Car bomb targets minority in northern Iraq
Attack inside camp for displaced members of Shabak community near northern city of Mosul kills at least 11.
A car bomb blew up while the bomber was driving it, killing at least 11 people near Mosul [Reuters] |
At least 11 people have been killed and six others injured in a car bomb explosion near Iraq’s main northern city of Mosul, according to officials.
The bomb on Monday morning targeted an internally displaced persons camp for a small minority group in the town of Bartala, officials said.
A member of the provincial council has told Al Jazeera that police found a second car bomb at the scene and closed the area for several hours to defuse it.
The blast occurred inside the Al-Ghadir camp housing displaced members of the Shabak community, a sect of Kurdish origin, according to an army official and a medic at Mosul General Hospital.
The medic said women and children were among the fatalities, but did not give further details. He said some of the injured had been transferred to a hospital in the nearby Kurdish regional capital Erbil.
The Shabak community numbers about 30,000 people living in 35 villages in Nineveh, and many want to become part of the autonomous Kurdish region of northern Iraq.

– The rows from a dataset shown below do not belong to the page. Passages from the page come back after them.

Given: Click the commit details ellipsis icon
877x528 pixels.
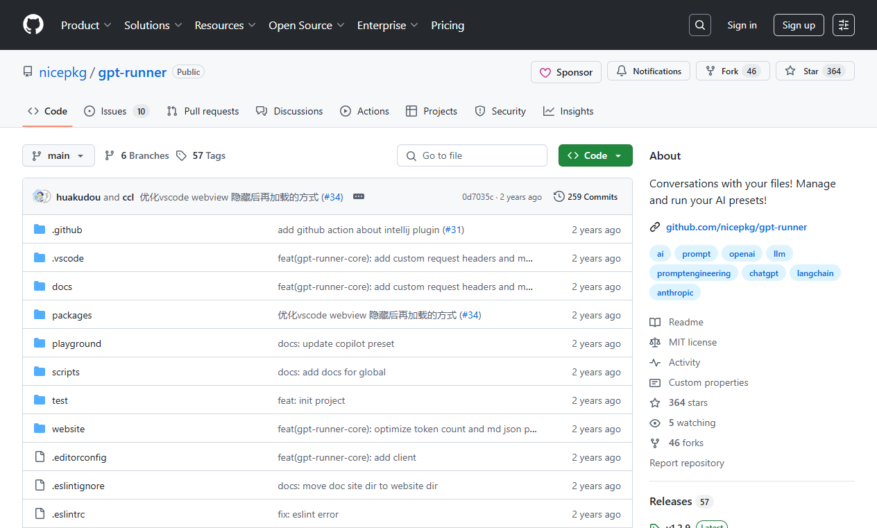Looking at the screenshot, I should [359, 197].
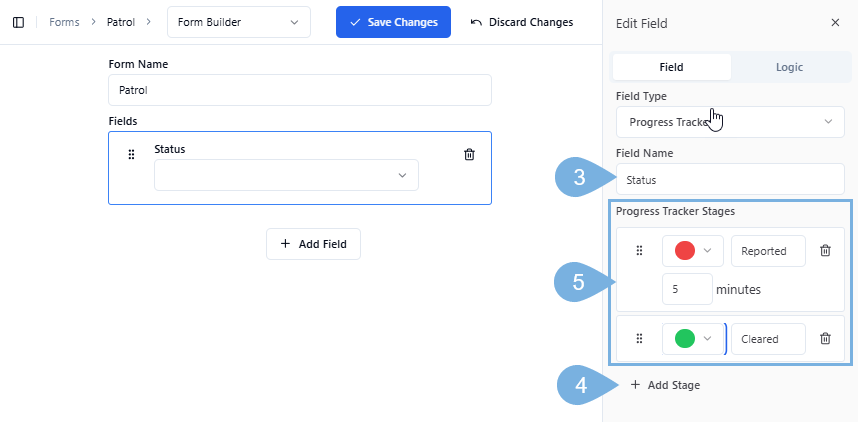Delete the Status field with trash icon
This screenshot has width=858, height=422.
(469, 154)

They speak a distinct language and largely follow a faith that is a blend of Shia Islam and local beliefs.
Shabak community
The Shabak community was persecuted under former Iraqi ruler Saddam Hussein, and after the 2003 US-led invasion of Iraq they were targeted on a number of occasions.
Levels of violence have declined dramatically in Mosul and nearby towns and villages.
Monday’s violence came a day after fighters mounted a wave of attacks in the western city of Ramadi before laying siege to a police compound, raising doubts about security forces’ capabilities after US forces completed their withdrawal last month.
The attack left seven policemen dead and 16 wounded, the latest in violence that has killed more than 200 people in less than a month.
Political tensions
Political tensions in Iraq have been high since December, prime minister Nouri al-Maliki’s government ordered the arrest of a vice-president, touching off a crisis that many fear will bring a relapse into sectarian conflict.
On Saturday, a suicide bomber disguised as a policeman killed at least 53 people and wounded scores in an attack on pilgrims at a checkpoint in the southern city of Basra.
Mosul, in northern Iraq, was once an al-Qaeda stronghold, and witnessed some of the fiercest fighting during the war that followed the 2003 US-led invasion.
The eastern outskirts of Mosul form part of the disputed areas between the central government and the semi-autonomous Kurdistan Region Government in the north.
The disputed territories between Iraqi Arabs and Kurds are seen as a flashpoints for possible conflict after the last American troops left Iraq in December, nearly nine years after the invasion that ousted Saddam Hussein.